Kurzum ist der korrekte Deutsche, Thorsten Richter, das krasse Gegenteil zu dem leicht korrupten, leichtfüßigen Wiener, Albert Schuh. Ein ungleiches Paar, das sich als Team zusammenraufen muss. Katarina Bali hat das im Drehbuch wunderbar gelöst, so dass gerade die Szenen zwischen Schuh und Richter sehr erfrischend, rasant und auch witzig daher kommen. Großartig sind nämlich die Dialoge zwischen beiden Charakteren, in die die Drehbuchautorin auch Fragen der gesellschaftlichen Unterschiede zwischen Österreich und Deutschland aufwirft. Der Vergleich beider Länder, Kulturen und Sitten wird nicht gescheut, auch ohne eine abschließende Bewertung zu finden. Gerade das ist sehr lobenswert und ein deutliches Plus für den Film. Ferner nimmt Bali die Thematiken in ihren Dialogen auch nicht ganz ernst, sondern schon auch mit einer gewissen Lockerheit. Das führt dazu, dass witzige Momente entstehen, in denen dem Zuschauer nicht nur ein Lächeln auf die Lippen gezaubert wird. Beim verbalen Schlagabtausch zwischen Schuh und Richter hat der Zuseher gut lachen. Denn in diesen Szenen laufen die beiden Schauspieler Böck und Bartholomäi zur Hochform auf. Es amüsiert dem Duo zuzusehen, das man sich auch in einer flotten Krimi-Serie vorstellen könnte. Der Deutsche und der Ur-Wiener, gerade diese Konstellation macht das Drehbuch aus.

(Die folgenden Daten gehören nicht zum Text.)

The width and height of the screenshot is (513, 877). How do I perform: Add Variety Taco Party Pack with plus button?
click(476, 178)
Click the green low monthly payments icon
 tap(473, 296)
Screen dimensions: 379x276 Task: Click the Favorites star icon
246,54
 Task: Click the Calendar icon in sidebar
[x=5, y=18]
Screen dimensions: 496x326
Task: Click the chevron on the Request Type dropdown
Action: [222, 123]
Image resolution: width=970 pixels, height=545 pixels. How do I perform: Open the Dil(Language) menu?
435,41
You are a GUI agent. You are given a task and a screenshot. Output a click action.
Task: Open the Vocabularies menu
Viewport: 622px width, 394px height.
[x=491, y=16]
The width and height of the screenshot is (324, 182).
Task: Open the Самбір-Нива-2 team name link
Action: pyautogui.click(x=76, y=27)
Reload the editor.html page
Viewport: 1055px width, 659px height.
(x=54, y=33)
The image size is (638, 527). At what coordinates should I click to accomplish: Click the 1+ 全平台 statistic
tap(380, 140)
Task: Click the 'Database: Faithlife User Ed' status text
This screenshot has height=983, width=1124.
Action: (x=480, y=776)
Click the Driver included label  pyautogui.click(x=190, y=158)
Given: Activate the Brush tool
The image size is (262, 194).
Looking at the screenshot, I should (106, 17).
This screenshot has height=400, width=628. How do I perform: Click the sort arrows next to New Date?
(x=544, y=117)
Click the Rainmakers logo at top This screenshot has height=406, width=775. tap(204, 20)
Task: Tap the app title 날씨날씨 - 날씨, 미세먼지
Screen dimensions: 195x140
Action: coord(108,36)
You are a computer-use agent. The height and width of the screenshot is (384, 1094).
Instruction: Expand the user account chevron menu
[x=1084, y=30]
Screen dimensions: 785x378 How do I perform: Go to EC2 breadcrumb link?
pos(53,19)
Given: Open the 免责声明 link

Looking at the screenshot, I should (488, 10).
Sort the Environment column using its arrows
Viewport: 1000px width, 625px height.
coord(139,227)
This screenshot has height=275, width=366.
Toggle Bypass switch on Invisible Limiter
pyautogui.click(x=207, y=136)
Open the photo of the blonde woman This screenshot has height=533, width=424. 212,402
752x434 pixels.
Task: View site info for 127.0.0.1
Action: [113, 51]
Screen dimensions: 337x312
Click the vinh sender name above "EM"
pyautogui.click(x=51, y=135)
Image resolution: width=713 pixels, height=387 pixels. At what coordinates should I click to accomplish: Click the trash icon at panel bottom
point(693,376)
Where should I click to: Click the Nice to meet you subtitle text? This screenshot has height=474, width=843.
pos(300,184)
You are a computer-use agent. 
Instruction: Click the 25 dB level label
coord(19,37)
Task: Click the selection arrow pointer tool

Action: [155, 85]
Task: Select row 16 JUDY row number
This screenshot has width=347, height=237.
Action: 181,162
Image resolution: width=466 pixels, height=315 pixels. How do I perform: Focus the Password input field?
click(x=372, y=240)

Was aber weniger zum Gelingen des Films beigetragen hat, ist der Kriminalfall selbst. Der ist erst im letzten Drittel des Films wirklich spannend und hat kaum überraschende Momente. Vielleicht aus deshalb, weil Regisseur Nikolaus Leytner die Story zu geradlinig erzählt. Bei all der Skurrilität, die in der Geschichte und der Figurenkonstellation steckt, wünscht man sich gelegentlich eine aufgeweckte Umsetzung. Ohnehin nimmt der Film auch erst richtig Fahrt auf, wenn Florian Bartholomäi als Thorsten Richter mitmischen darf und die filmische Welt etwas aus den Fugen geraten lässt. Es sind tatsächlich die stärksten Momente des Films als Thorsten Richter seinen neuen Kollegen Schuh bei der Chefin verpetzt, wenn er Schmiergeld kassiert oder in der Wiener Gastwirtschaft einen Salat statt dem Wiener Würstl verzehrt und auch kein Bier ausgegeben haben möchte. Das schmückt die ansonsten eher tröge Krimi-Geschichte aus und rettet den Film, der ansonsten kaum Spannung und Witz vorzuweisen hätte. Dazwischen gibt es aber Schmäh vom Feinsten. Willkommen in Wien.

Das ZDF zeigt «Willkommen in Wien» als Fernsehfilm der Woche am Montag, 30. Mai 2011, um 20.15 Uhr.